Available records ::
************

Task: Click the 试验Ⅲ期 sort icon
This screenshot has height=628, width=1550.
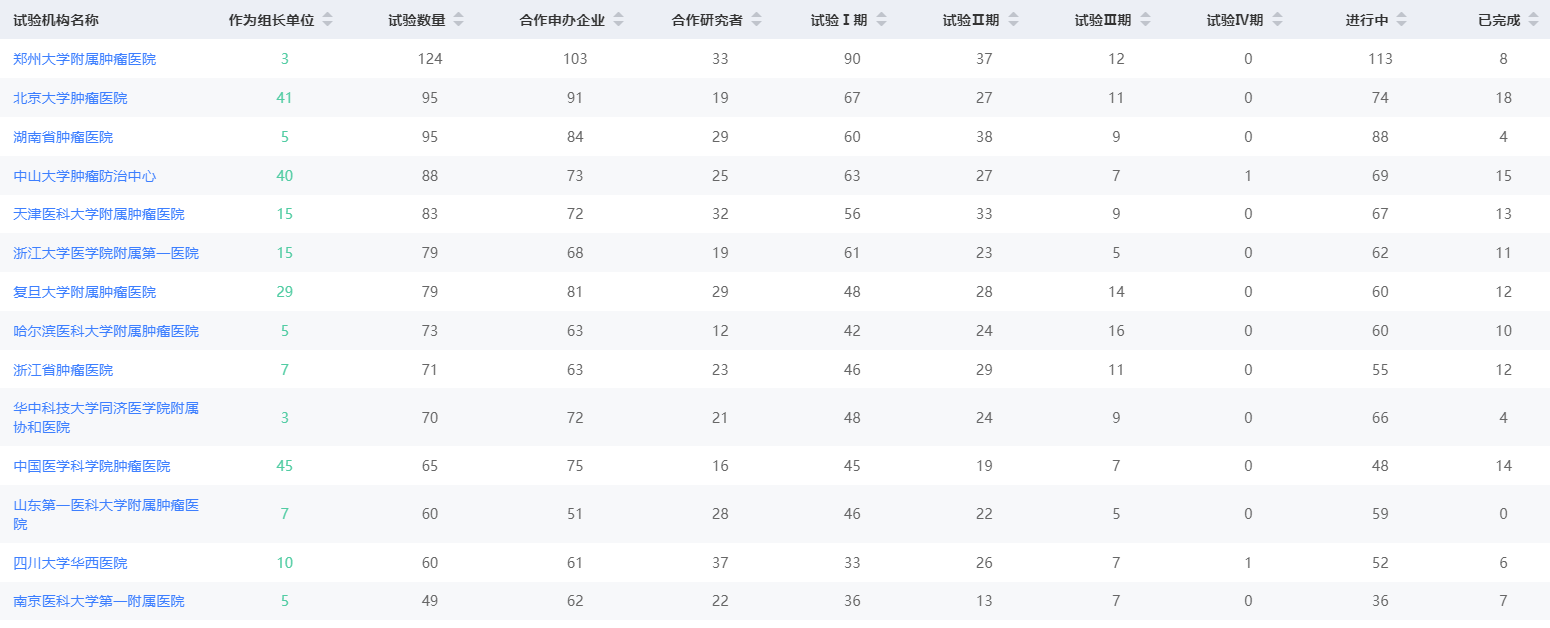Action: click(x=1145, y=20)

************

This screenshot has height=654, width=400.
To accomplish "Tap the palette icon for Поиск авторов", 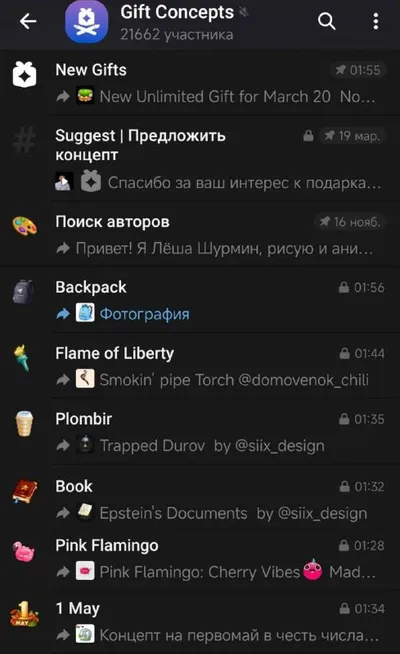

************

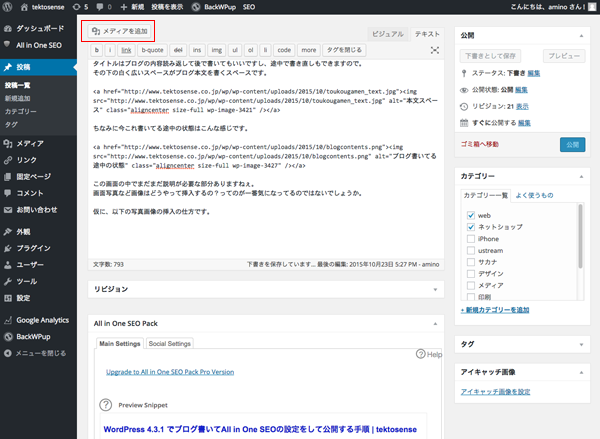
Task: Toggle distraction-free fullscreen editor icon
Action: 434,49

************

What to work on :: Copy the listing above exactly, but only from the line with "This screenshot has height=654, width=400." through the line with "the palette icon", including those two lines and excluding any picture.

Output below ::
This screenshot has height=654, width=400.
To accomplish "Tap the palette icon for Поиск авторов", 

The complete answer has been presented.